[Data shown]:
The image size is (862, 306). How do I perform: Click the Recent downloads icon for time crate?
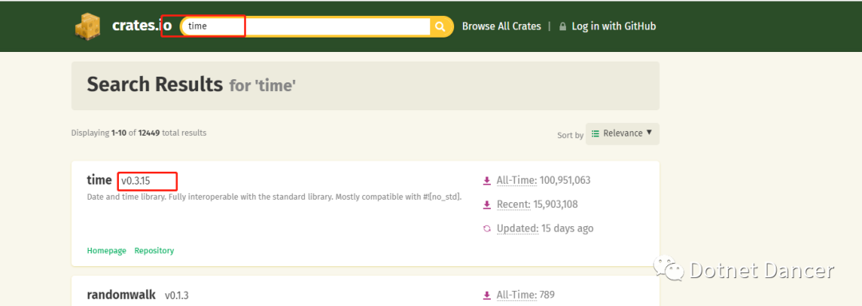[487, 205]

---

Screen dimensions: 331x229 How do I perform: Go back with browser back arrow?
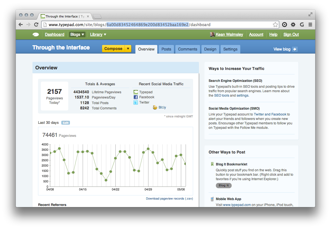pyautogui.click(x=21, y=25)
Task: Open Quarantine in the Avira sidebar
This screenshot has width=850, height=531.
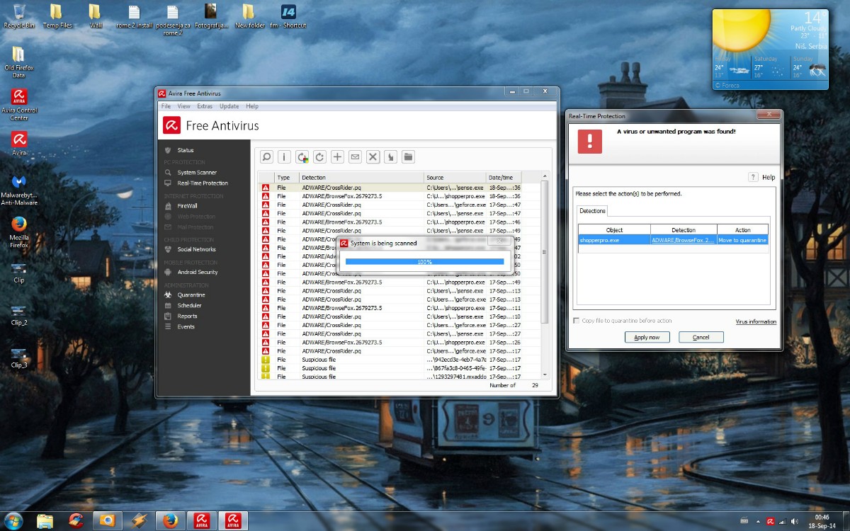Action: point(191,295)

--

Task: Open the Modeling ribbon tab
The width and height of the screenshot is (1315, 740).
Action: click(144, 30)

[Your task]: Filter the entries and keep only the lines holding "Open".

[Output for this task]:
Task: Open Quarantine in the Avira sidebar
Task: Open the Modeling ribbon tab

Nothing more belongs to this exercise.